Recently, National Geographic published a photo essay and article about a mining community in the Caucasus Mountains in Georgia, in an area that was formerly part of Soviet Russia. Called Chiatura, it was once a thriving place, fuelled by manganese mining operations. One mine employed more than 5000 people. But since the Soviet regime collapsed in 1991, the steep economic decline in the region has seen the workforce shrink to about 3000 miners in seven mines and eight quarries.

It’s a fascinating story and the photographs are, as you would expect from National Geographic, stunning. You can see them and read all about it here.

Former coalmining towns turn to tech

What happened to Chiatura is not uncommon. Famously, former British prime minister Margaret Thatcher closed many mines in the United Kingdom in the 1980s. Three decades later, many former mining communities are still struggling to create new economies and new purpose. The Global Economic Crisis hit these struggling communities particularly hard — driving unemployment in places like former Yorkshire colliery town Grimethorpe back above 10 per cent. Twenty-two percent of the working-age population still relies on state benefits.

The plight of Grimethorpe, and the attempts to create a new economy for the town, was captured in an article by Reuters a few years ago.

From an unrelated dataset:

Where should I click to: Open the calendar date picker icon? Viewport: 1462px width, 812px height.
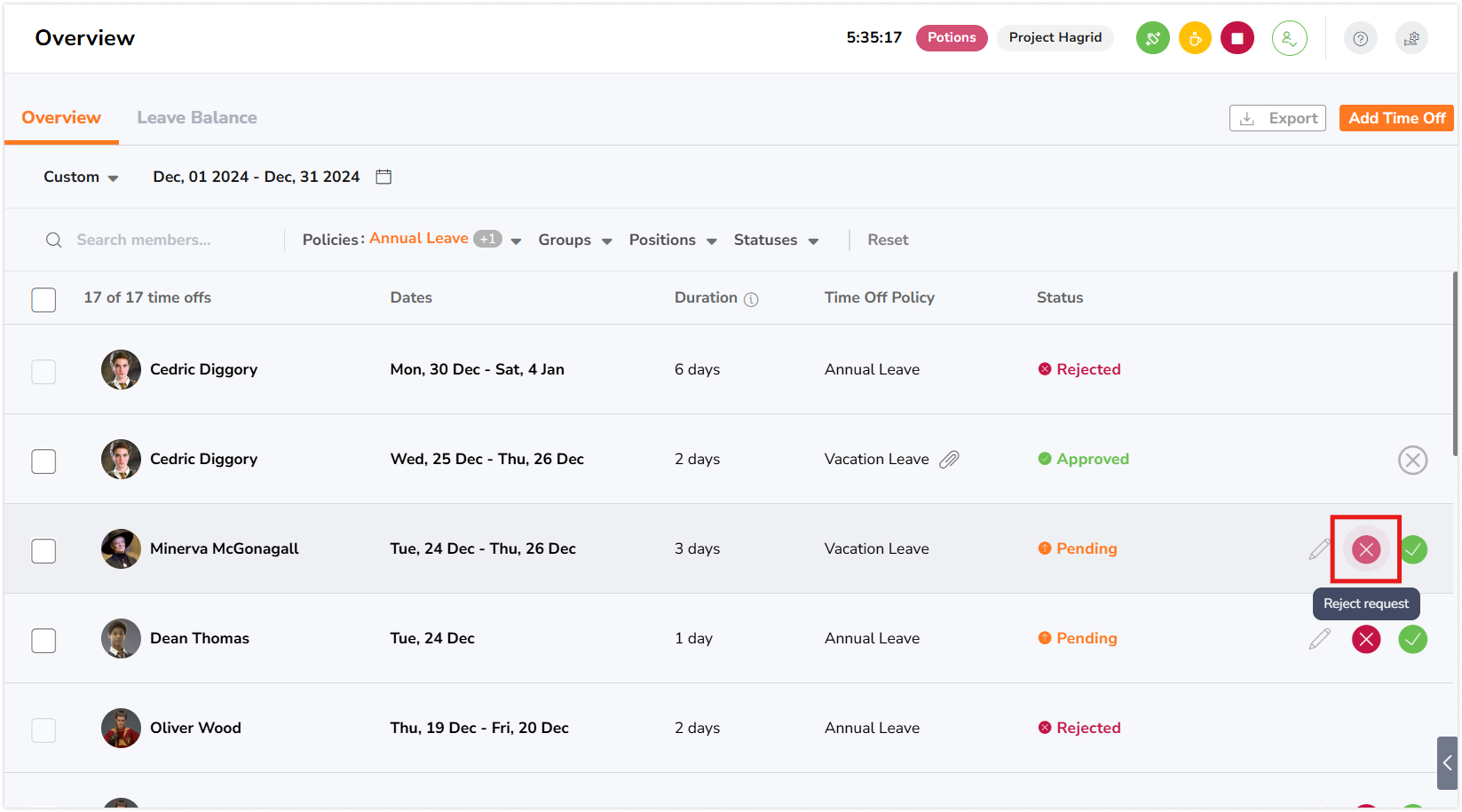coord(383,177)

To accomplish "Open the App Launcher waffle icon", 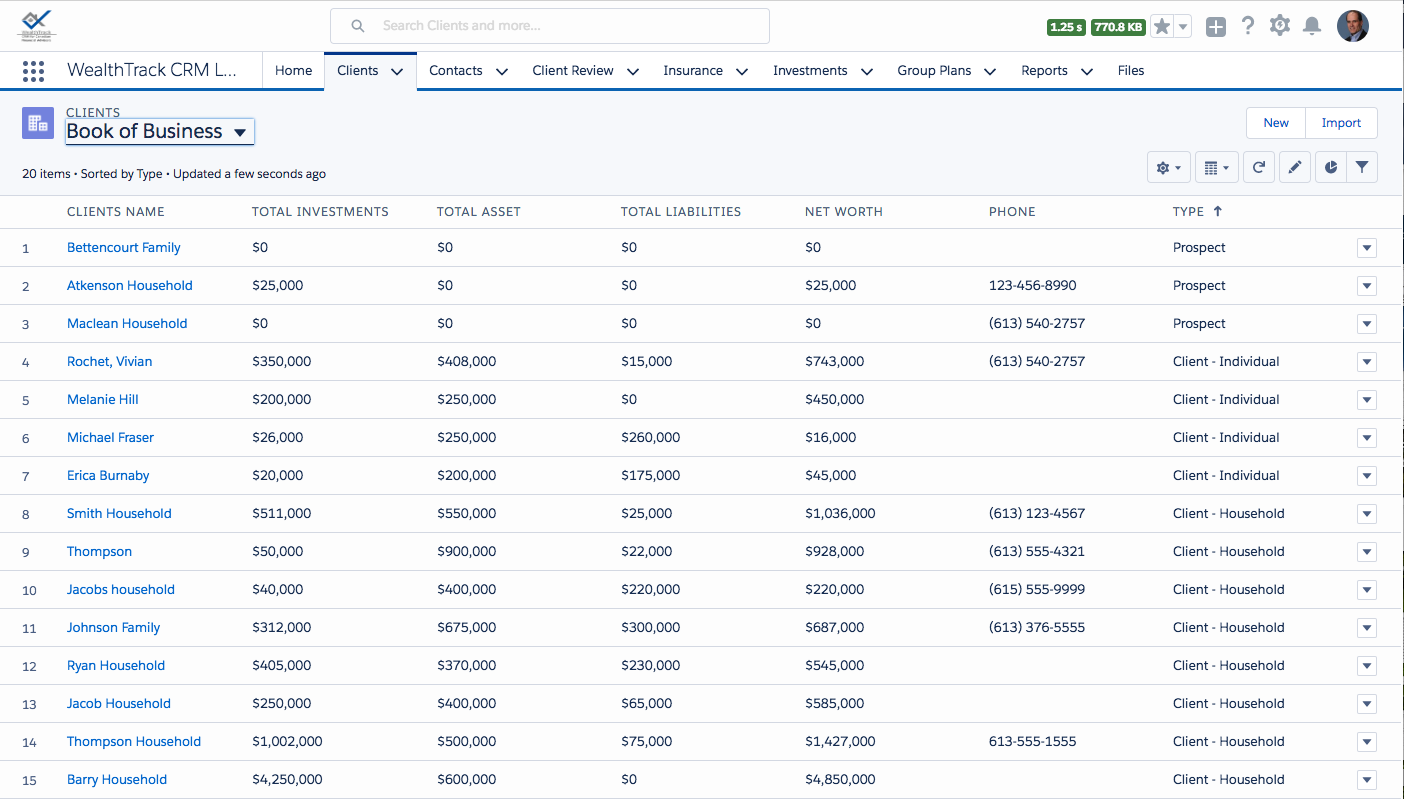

At the shuttered mine where hundreds of men used to descend to the coalface for each shift, there are new industrial sites,” the article explains.

“Symphony Group, a furniture company, built a factory and distribution hub in the area in 2008 making fitted kitchens and bathrooms. It says it employs 900 people and earns a turnover of 100 million pounds.

“US firm Leggett & Platt makes bedsprings. Internet retailer ASOS opened a distribution centre in 2011, taking advantage of transport links to create up to 1,000 new jobs.

There are tech, digital and creative jobs, too. In 2013, the creative digital industries sector employed more than 120,000 people in Yorkshire alone.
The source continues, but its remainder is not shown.